Z drugiej strony znam inne filmy Bonga i na tej podstawie mogę stwierdzić, że najwyraźniej założył, że film robiony dla amerykanów to w zasadzie film robiony dla idiotów ;)
Dla amerykanów? To jak wytłumaczysz, że film u nich pokazany będzie ponad rok po Korei nawet u nas miał wcześniej premierę.
A jaki to ma związek z czymkolwiek?
Taki TASM2 też trafia do Ameryki później niż gdzie indziej, a myślisz, że nie jest przeznaczony na rynek amerykański?
Taki ma to związek, że ten "argument"dla większości się już przejadł. Jak film dla kogoś był głupkowaty to od razu był tekst dla "amerykanów". Czyli jak sam podkreśliłeś dla idiotów. A ten film jakby był w założeniu na amerykański rynek nie czekali by z rocznym opóźnieniem, w USA też istniej piractwo każdy sobie morze film ściągną lub kupić w necie legalną kopie omijając przy tym legalnego dystrybutora.
Teraz właśnie błysnąłeś inteligencją, tak jak się to teraz pisze gimbusa.
Nie wiesz czegoś, nie rozumiesz czegoś to najlepiej zniszcz, obraź itd.
Uznałem, że zniżę się do poziomu zrozumiałego dla ciebie ;)
Skoro nie rozumiesz normalnych postów i odpowiadasz głupotami, to lepiej potraktować cię jak idiotę. Przynajmniej cokolwiek zrozumiesz.
Widzę skończyłeś udawanie osoby o chociaż śladowej inteligencji i pokazałeś prawdziwy poziom ;)
Bez odbioru.
Ty pokazałeś je na wstępie, zero argumentu od początku ale amerykanie to idioci albo Ja. Ten poziom jest tak niski jak ty. Już miałem trzy posty wyżej napisać, ale napisze teraz "ustąp idiocie bo cię sprowadzi do swojego poziomu" (czytaj poziomu "Dealric").
Tak, a jeszcze lepiej poczytać komentarze na filmwebie i wtedy to już w ogóle odechce się oglądania czegokolwiek.
Ale tym razem nie było "głupiego" tłumaczenia tytułu, tylko dorzucili dwa słowa. Które jak się obejrzy film, nie wydaje się aż tak głupie.

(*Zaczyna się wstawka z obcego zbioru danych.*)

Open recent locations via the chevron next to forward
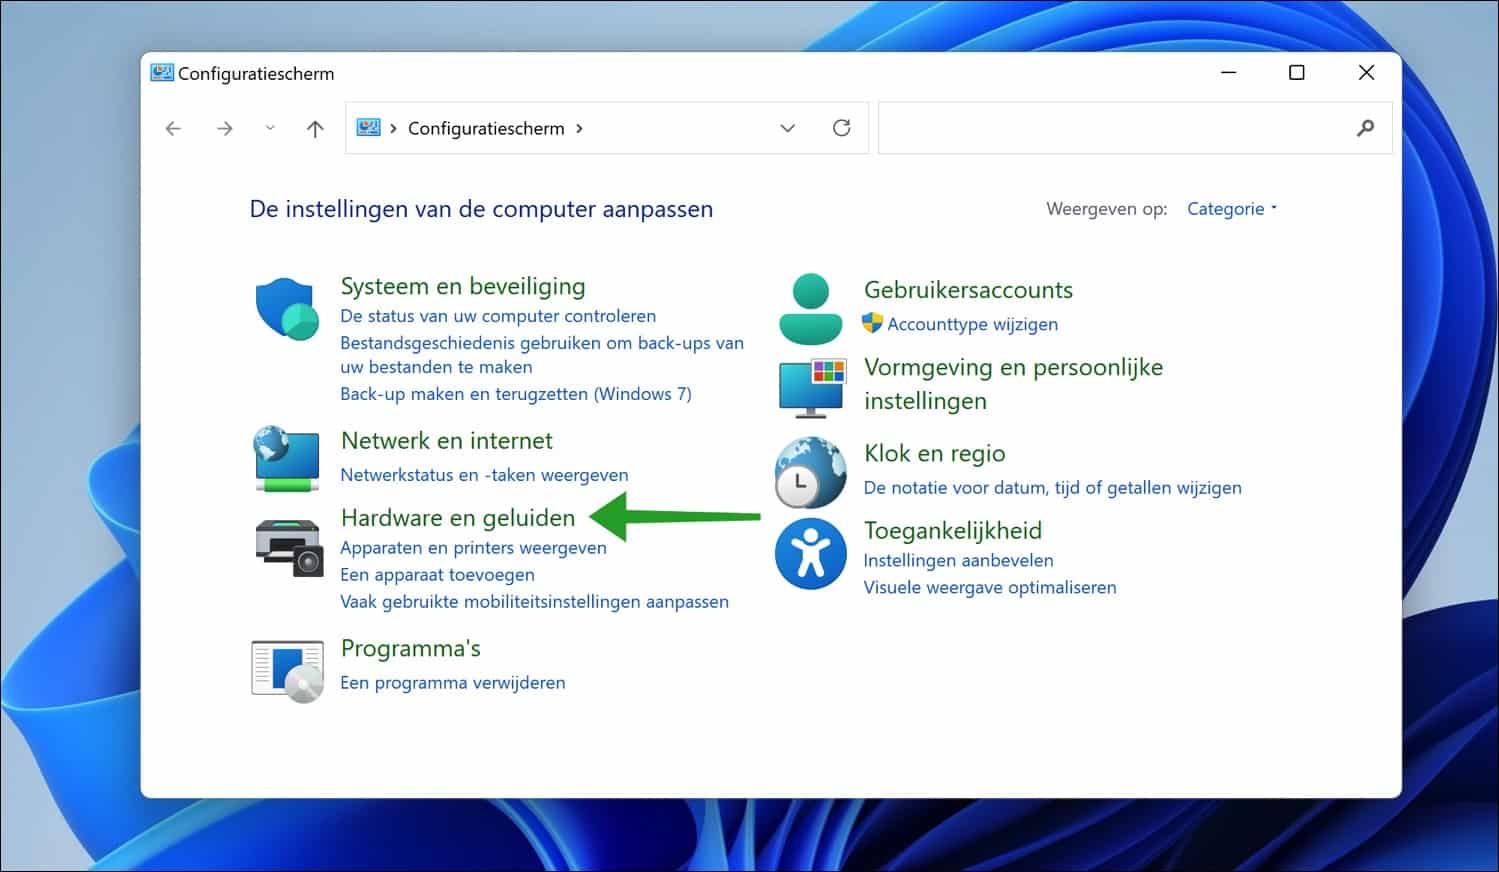This screenshot has height=872, width=1499. coord(269,128)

Napisałeś, że w normalnych krajach wychodzą w oryginalnym tytule, to zobacz sobie Niemcy tam nawet praktycznie każdy film jest dubbingowany.
Co do tłumaczenia tytułów fakt nie powinno być "idiotycznych tłumaczeń" czy wymyślania ich, ale jesteśmy w Polsce i powinno się szanować swój język choć w małym stopniu.

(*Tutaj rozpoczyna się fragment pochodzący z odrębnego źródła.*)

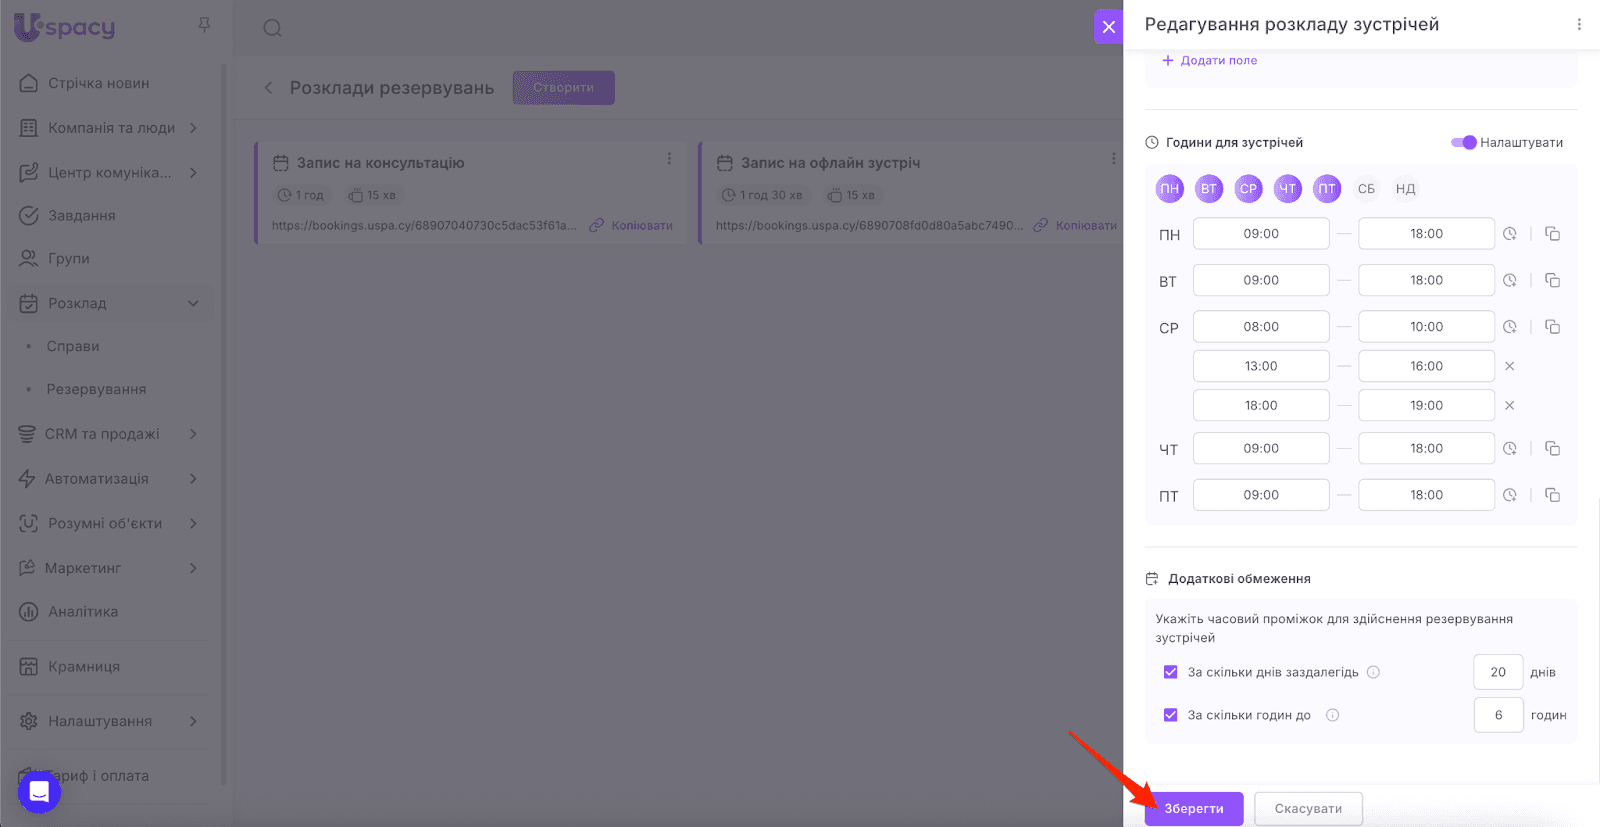Uncheck the 'За скільки годин до' checkbox
1600x827 pixels.
[x=1170, y=715]
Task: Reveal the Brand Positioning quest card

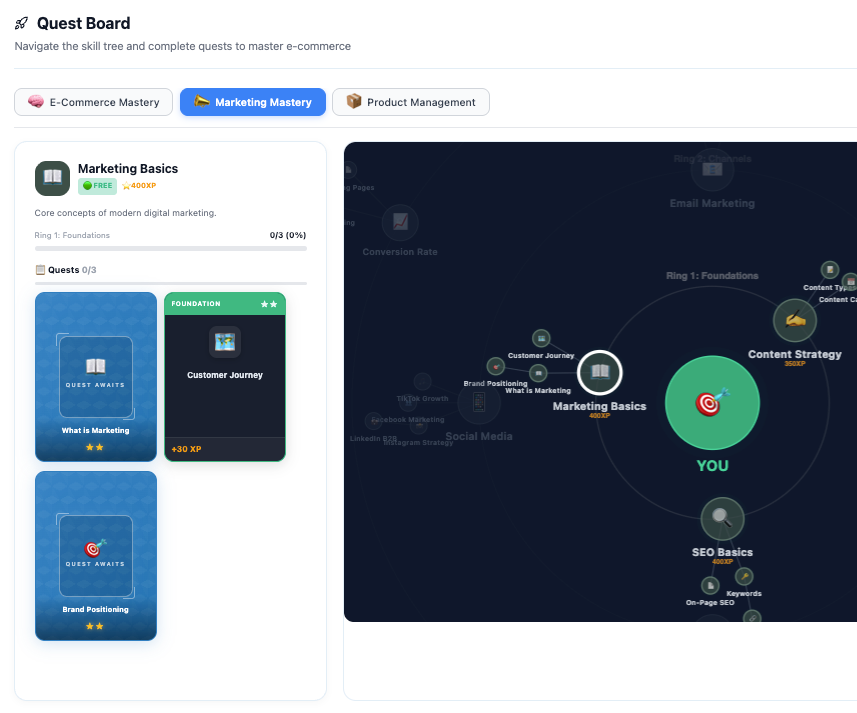Action: pos(96,555)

Dawno tego nie robiłem na filmweb, ale jednak będę bronić tego filmu.
Jest o wiele więcej filmów, które zostały uznane za kultowe, choć poziom logiki mają o wiele niższy.
Już same założenia opowieści (świat zamarza, a ludzie budują linie kolejową przez ocean??), mogłyby sensem konkurować z "Sharknado", a czy jest drugie dno? Kiedy wszystko jest dosadnie powiedziane? (monolog Harrisa pod koniec)
Może nie jest to dzieło pokroju (większości) dokonań Van Triera, czy - jeśli chodzi o literaturę Kafki czy Vonneguta (choć ten dopiero jechał po bandzie w swoich opowieściach jeśli chodzi o logikę).
Ale jest pewnym tłem do opowiedzenia o pędzącej bez sensu (i logiki) ludzkości, o tym co się dzieje, kiedy część ludzi może wykorzystać innych bez skrupułów.
W dodatku dobrze się go ogląda i jest dobrze zrealizowany.
Absolutnie rozumiem zarzuty tych "antyfanów" (bo fabuła filmu jest daleka od zrozumienia i praw fizyki, a jest też i wiele dzieł które bardziej wbijają w czaszkę próby zmuszenia do myślenia), ale może jeśli czegoś nie zrozumiałeś, albo nie jest to po Twojej linii "ambitnego kina" to nie hejtuj?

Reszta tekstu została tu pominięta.